EXTRACTED INFORMATION:
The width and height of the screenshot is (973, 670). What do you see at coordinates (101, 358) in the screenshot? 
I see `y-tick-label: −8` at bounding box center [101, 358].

---

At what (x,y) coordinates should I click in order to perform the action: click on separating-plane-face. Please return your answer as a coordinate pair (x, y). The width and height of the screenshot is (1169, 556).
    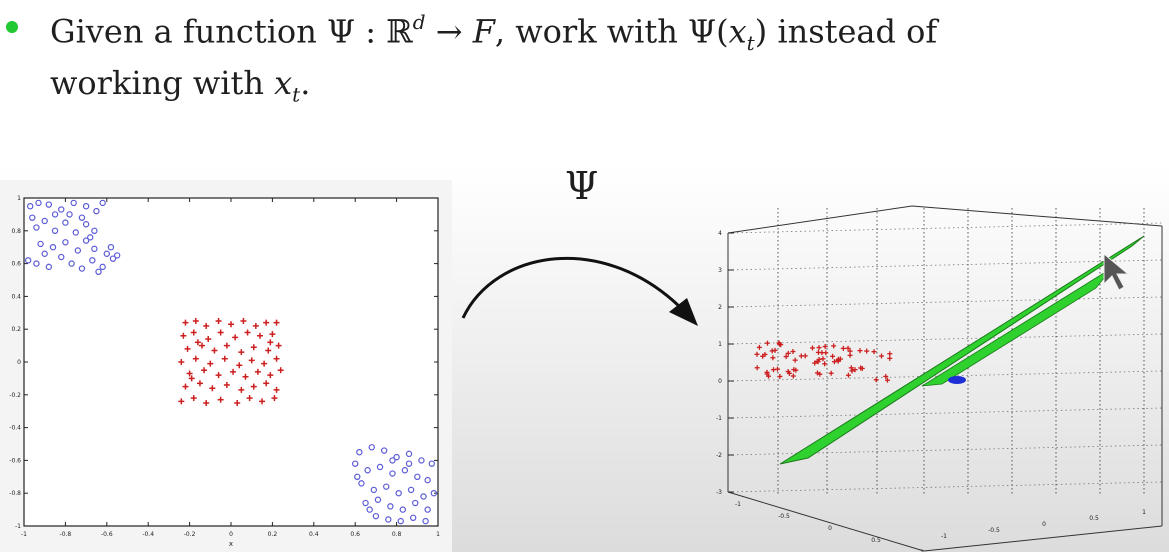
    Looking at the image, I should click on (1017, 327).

--

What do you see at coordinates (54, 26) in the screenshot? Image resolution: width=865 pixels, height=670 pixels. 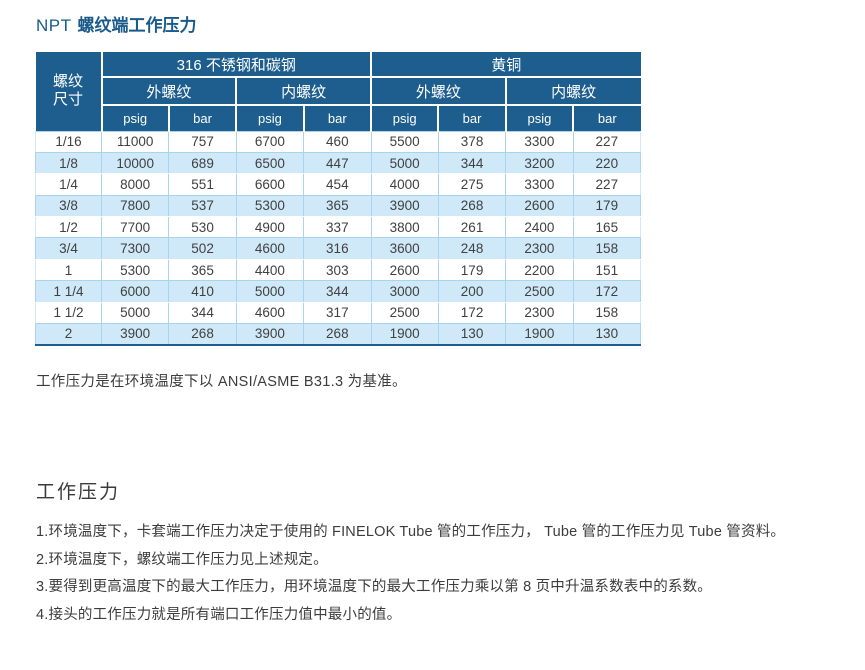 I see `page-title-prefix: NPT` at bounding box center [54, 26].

JOB: Change "coordinate pair" to "pair of numbers" in the rows starting at the line that contains "At what (x,y)" and ending at the line that contains "Looking at the", and give back only those lines with nothing else altered. Leave the pictures out of your answer.

RESPONSE AREA:
At what (x,y) coordinates should I click in order to perform the action: click on separating-plane-face. Please return your answer as a pair of numbers (x, y). The width and height of the screenshot is (1169, 556).
    Looking at the image, I should click on (1017, 327).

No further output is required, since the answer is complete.